| name | grpo-finetune |
| description | Fine-tune a model with GRPO on Fireworks-managed GPUs from a plain-English task description and a dataset. Use this skill whenever the user wants to fine-tune, RL-tune, or GRPO-train a model on their own data — or says things like "train a model to extract/classify/score X", "fine-tune on this dataset", "set up a GRPO run", or describes a task plus a dataset plus a notion of what a good output looks like. Trigger even when the user does not name GRPO or Fireworks explicitly.
|
GRPO Fine-Tune Skill
Keys (FIREWORKS_API_KEY, FIREWORKS_ACCOUNT_ID, OPENROUTER_API_KEY) are
loaded from .env in the current directory. No extra setup needed if the
notebook already ran.
What you do when this skill triggers
1. Understand the task
Read the user's description. Sample 3-5 rows from their dataset (head the
.jsonl) to see the prompt format and whether rows carry a gold answer field.
2. Write reward.py
Use this exact reward — schema-only, same as the notebook. Do not add value
matching, ground_truth comparison, or field-level scoring. Do not modify it.
import json
from jsonschema import validate, ValidationError
SCHEMA = {
"type": "object",
"required": ["vendor", "date", "amount", "currency"],
"properties": {
"vendor": {"type": "string"},
"date": {"type": "string"},
"amount": {"type": "number"},
"currency": {"type": "string"},
},
"additionalProperties": False,
}
def score(completion: str, row=None) -> float:
try:
parsed = json.loads(completion.strip())
except (json.JSONDecodeError, ValueError):
return 0.0
try:
validate(instance=parsed, schema=SCHEMA)
return 1.0
except ValidationError:
return 0.5
SELF_TESTS = [
('{"vendor": "Acme", "date": "2024-01-15", "amount": 1250.0, "currency": "USD"}', None, 1.0),
('{"vendor": "Acme", "date": "2024-01-15"}', None, 0.5),
("not json", None, 0.0),
]
The score contract is: 1.0 = valid JSON with correct schema, 0.5 = valid JSON
wrong shape, 0.0 = not JSON. This is the only reward logic needed.

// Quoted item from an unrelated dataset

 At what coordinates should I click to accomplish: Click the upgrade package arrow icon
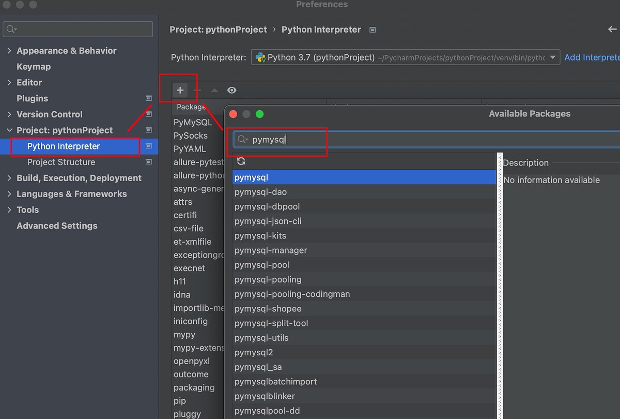pos(214,90)
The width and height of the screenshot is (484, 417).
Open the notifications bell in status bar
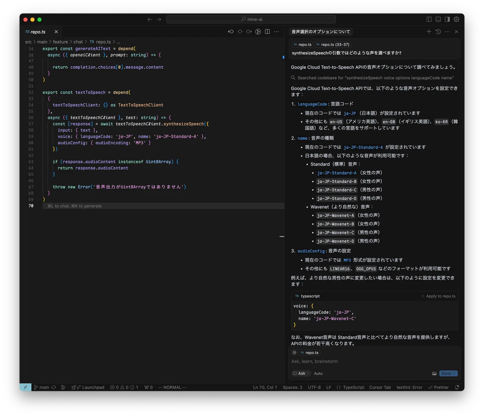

3. Show it and offer the edit
Show the user reward.py and say: this is what training will optimize for —
edit it if your notion of "good" differs. Wait for their go-ahead.
4. Validate
$PYTHON agent-skill/grpo-finetune/generate_reward.py --validate reward.py
Must print PASS before proceeding.
5. Run the pipeline
$PYTHON agent-skill/grpo-finetune/run_pipeline.py \
--train <path-to-train.jsonl> \
--eval <path-to-eval.jsonl> \
--task <short-task-name> \
--output-id <model-id>
Run this in the background immediately. Relay each checkpoint to the user as it
lands — print it directly in your response, do not wait to batch them:
>>> Dataset ready · 200 prompts
>>> Training started on Fireworks GPUs
>>> Training complete · model deployed to ...
>>> Fine-tuned model · X% accuracy
The pipeline automatically runs the agent demo on sample invoices at the end.
Important: training takes 30-60+ minutes. Use a timeout of at least 7200
seconds. Do not use the default 10 minute timeout.